The construction spouse — now here is a true power player if I ever saw one in construction. Whether the contractor is a small “mom and pop” organization or a multi-hundred million dollar construction behemoth, the spouse of a construction owner or leader is often known, very well known. In fact, if secrets are revealed, the construction spouse is either very well liked and respected or avoided like the plague!
Why such polarization for the construction spouse? Well, let’s lay out a few common traits or characteristics about the traditional construction spouse.
- Many construction spouses were there at the company start-up, i.e. they “lived the old days”
- Most construction spouses were then, and are today, owners and partners of the business
- Much of the bookkeeping, ordering of supplies, customer service and schedule-reminding fell to the construction spouse
- Hiring and firing decision were often “blessed” by the construction spouse
- Construction spouses may be the most knowledgeable about the company’s finance, project management, customer satisfaction and marketing efforts
- If the construction spouse is extroverted, he or she most often vented joy or frustrations at work; if the spouse is quiet by nature he or she would burn his or her spouse's ears in the privacy of their home
- Construction spouses made sure all of the employees had company shirts, hats, a Christmas bonus or gift, and saw to it that the employee’s children were given free school supplies in August
While more than a few construction spouses have been out on equipment, assisting their husbands in finishing up a job (some have even became quite good at estimating work), many more spouses spent their time “running the ship” from the view of the office. Here, in the office, they could see all activities as they appeared through billings, receipts, time cards, customer phone calls, supplier calls, and “the good, the bad, and the ugly.”
You obviously have noticed that I refer to the construction spouse in the feminine sense. That’s because most Construction Spouses are women. Over the past decade we have seen a slow but steady shift in this arrangement, but still the vast majority of construction spouses are women.

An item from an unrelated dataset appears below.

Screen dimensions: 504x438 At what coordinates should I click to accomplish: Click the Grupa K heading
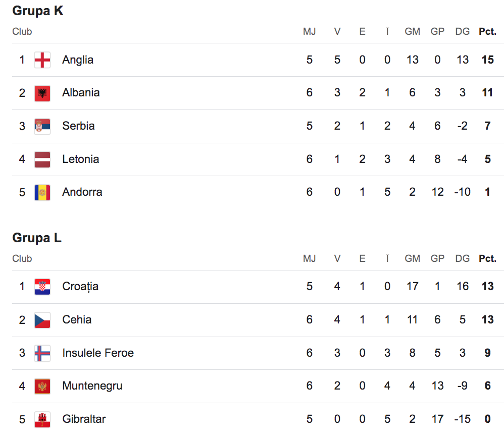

Briefly, back to my “polarization” reference. It is because so many construction spouses have been engaged with “running the ship” that workers could take such opposite views of the “boss’s wife.” Because the spouse possessed so much inside information, employees at all levels knew that she had all the “intel.”
Additionally, because the spouse wanted to succeed as much, or more, than her contractor husband, she was often defensive, perhaps even angry, at those workers who appeared to be lazy, careless or wasting the company’s resources while still collecting a paycheck. In every way, the construction spouse was the “protector” of the company. Her husband knew this and loved it. More importantly, the employees of the company also realized this reality and for those who wanted a strong, successful and great company to work for, they loved the construction spouse for her loyalty and her protective eyes.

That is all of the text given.